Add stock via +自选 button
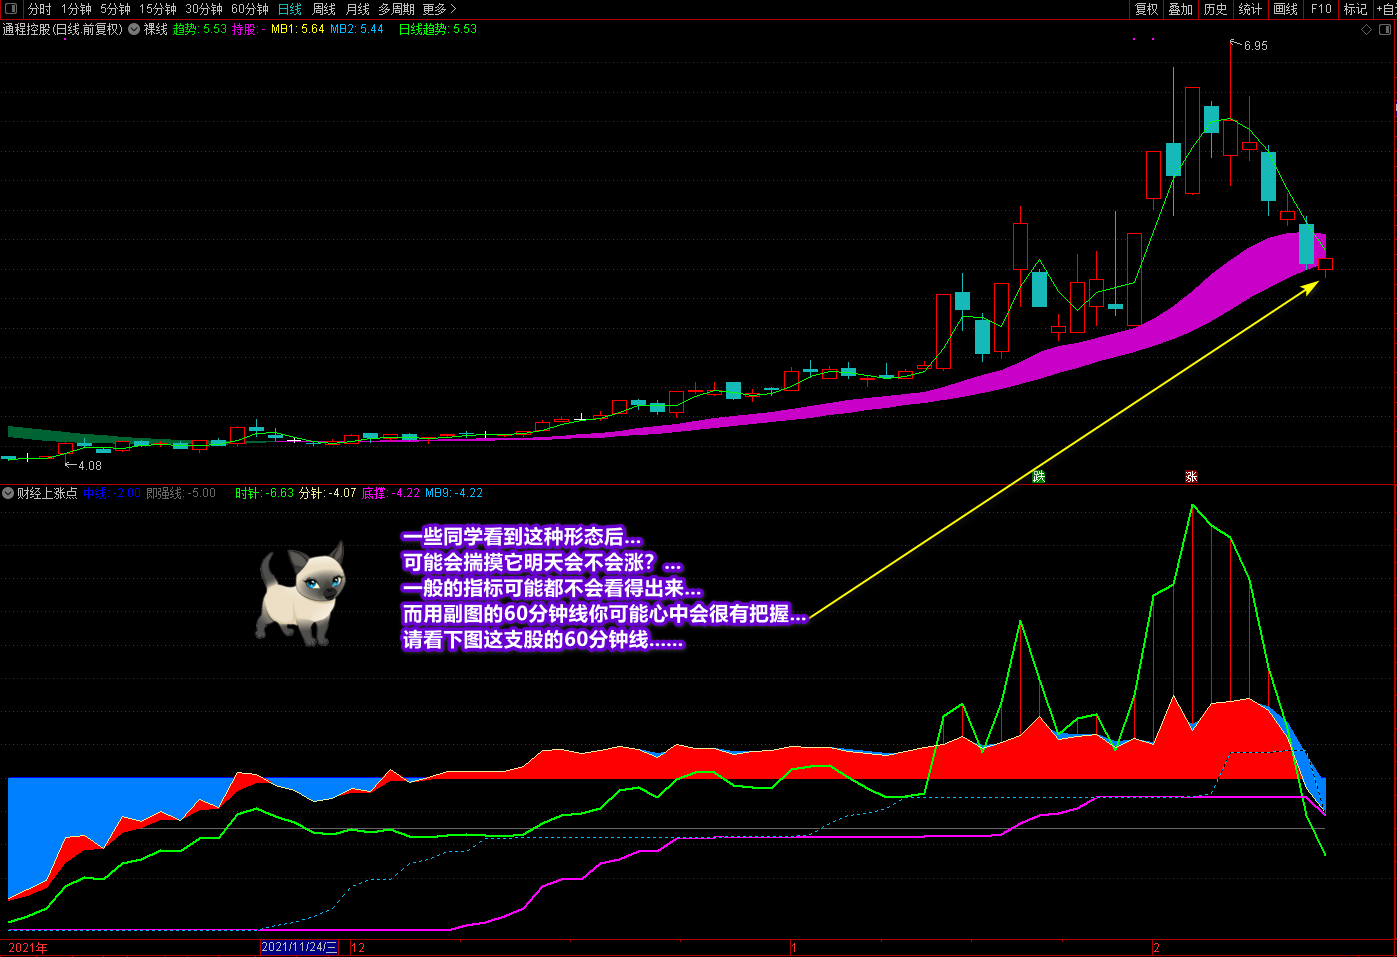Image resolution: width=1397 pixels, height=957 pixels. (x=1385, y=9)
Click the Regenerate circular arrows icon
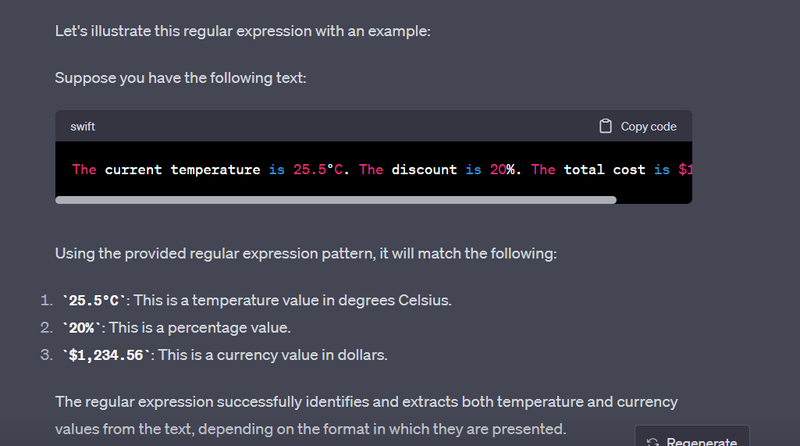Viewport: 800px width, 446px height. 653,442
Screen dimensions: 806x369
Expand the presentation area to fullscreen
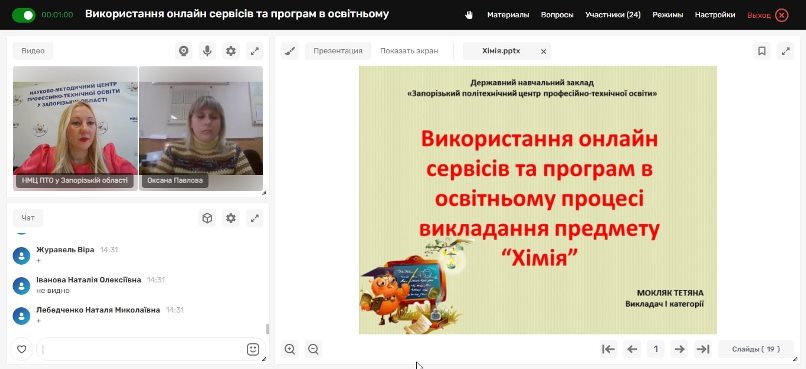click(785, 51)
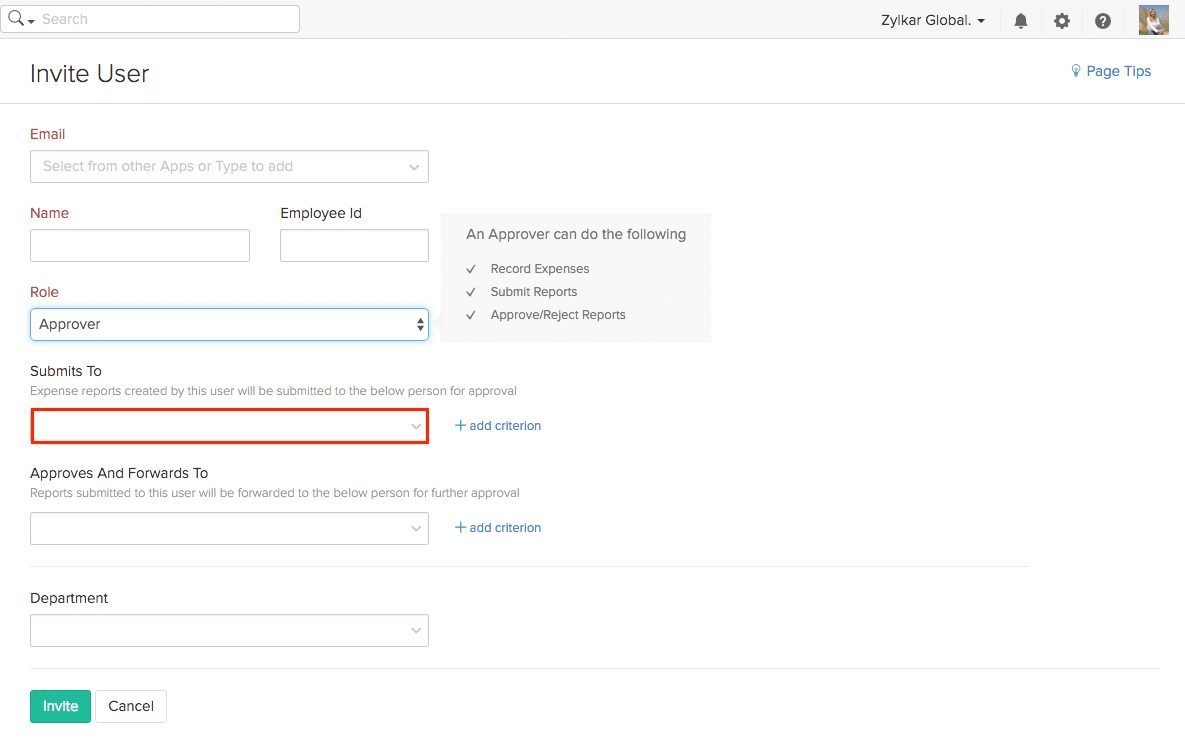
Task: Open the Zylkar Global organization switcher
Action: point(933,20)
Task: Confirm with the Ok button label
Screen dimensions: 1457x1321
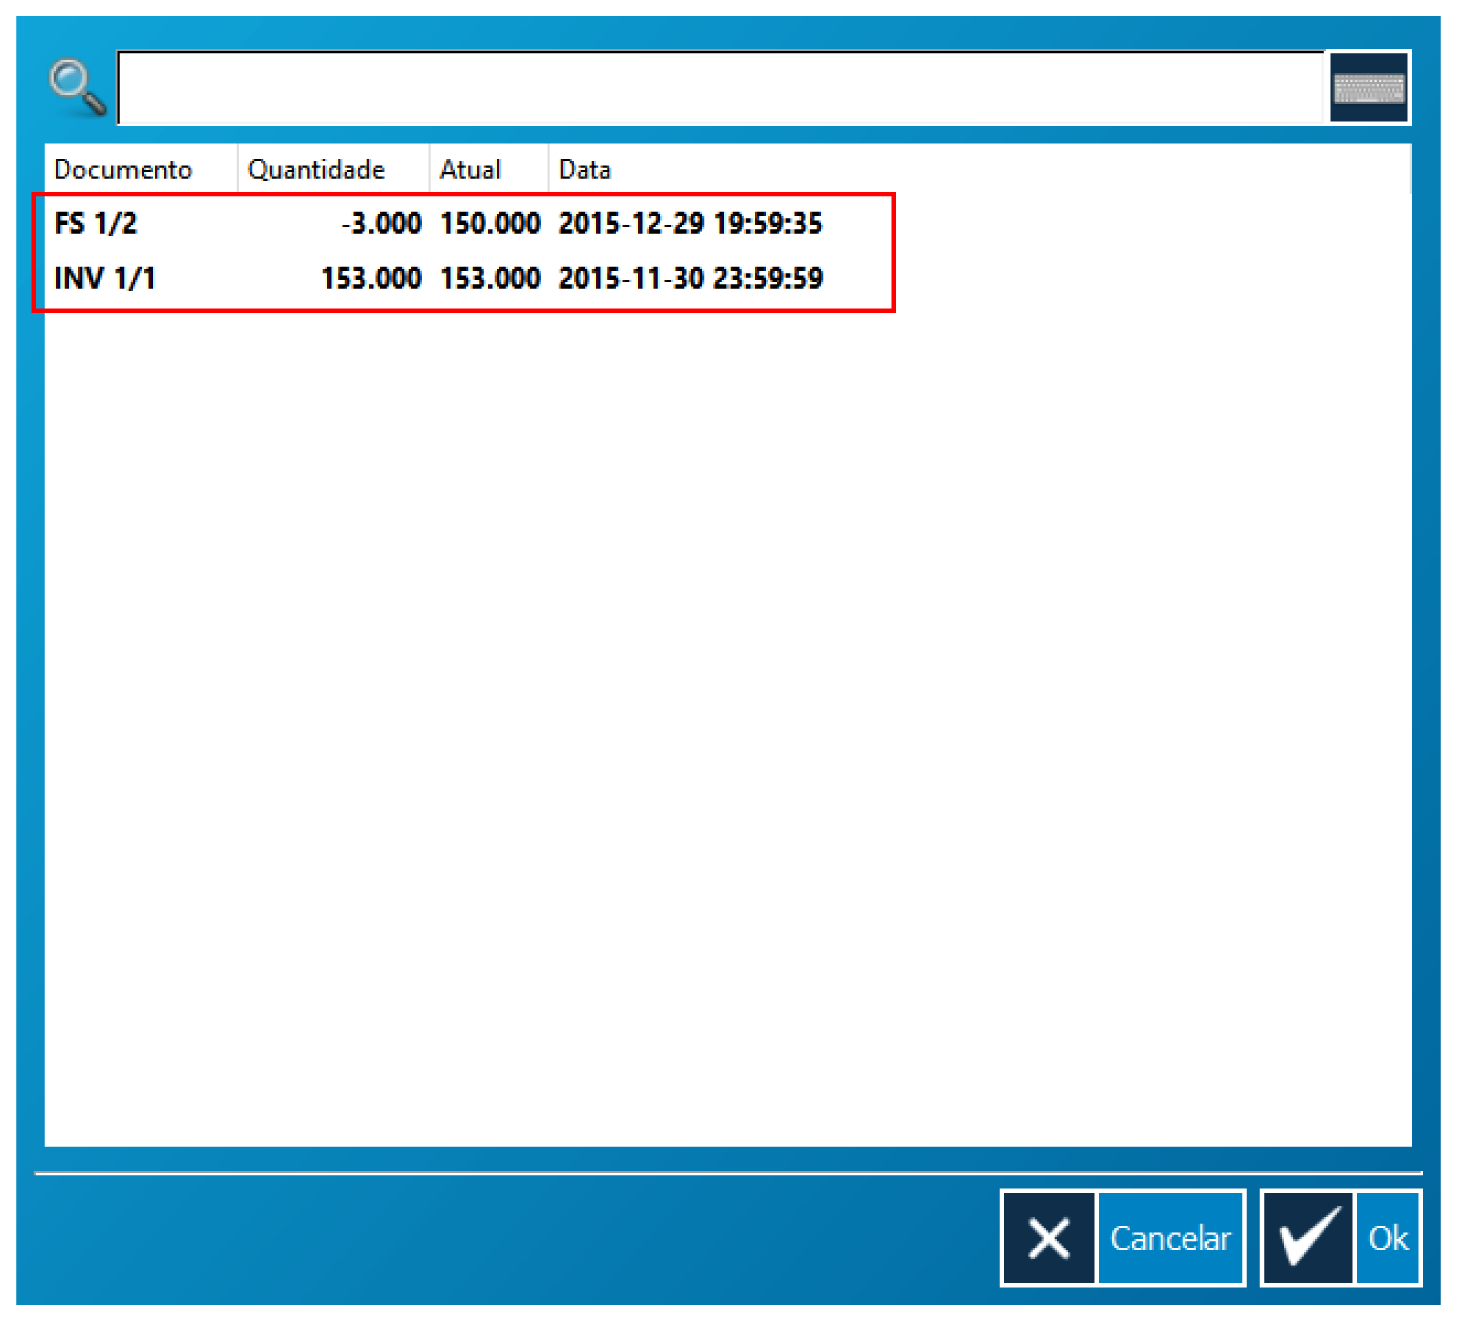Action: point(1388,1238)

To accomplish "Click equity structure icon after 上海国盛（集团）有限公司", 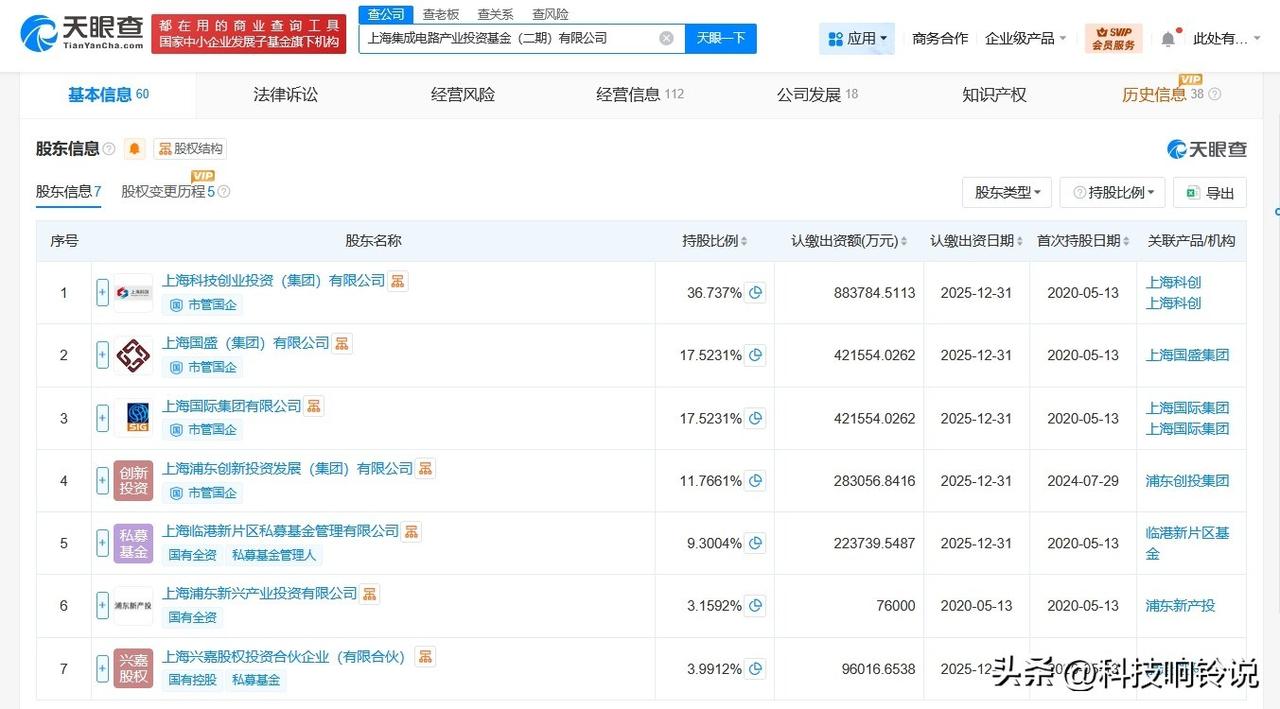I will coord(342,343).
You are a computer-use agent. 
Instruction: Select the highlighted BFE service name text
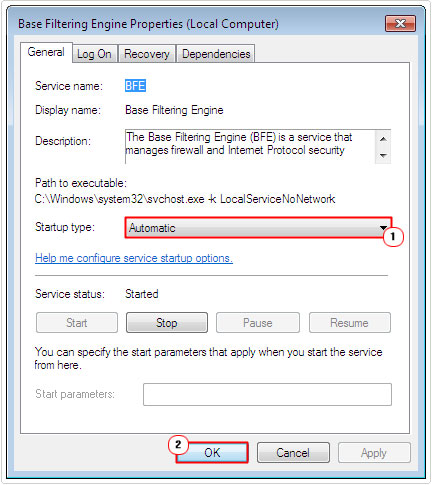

━━━━━━

What you have to do: Find every line above that contains the string "button", and copy each one in full.

Task result:
Add stock via +自选 button
Task: Confirm with the Ok button label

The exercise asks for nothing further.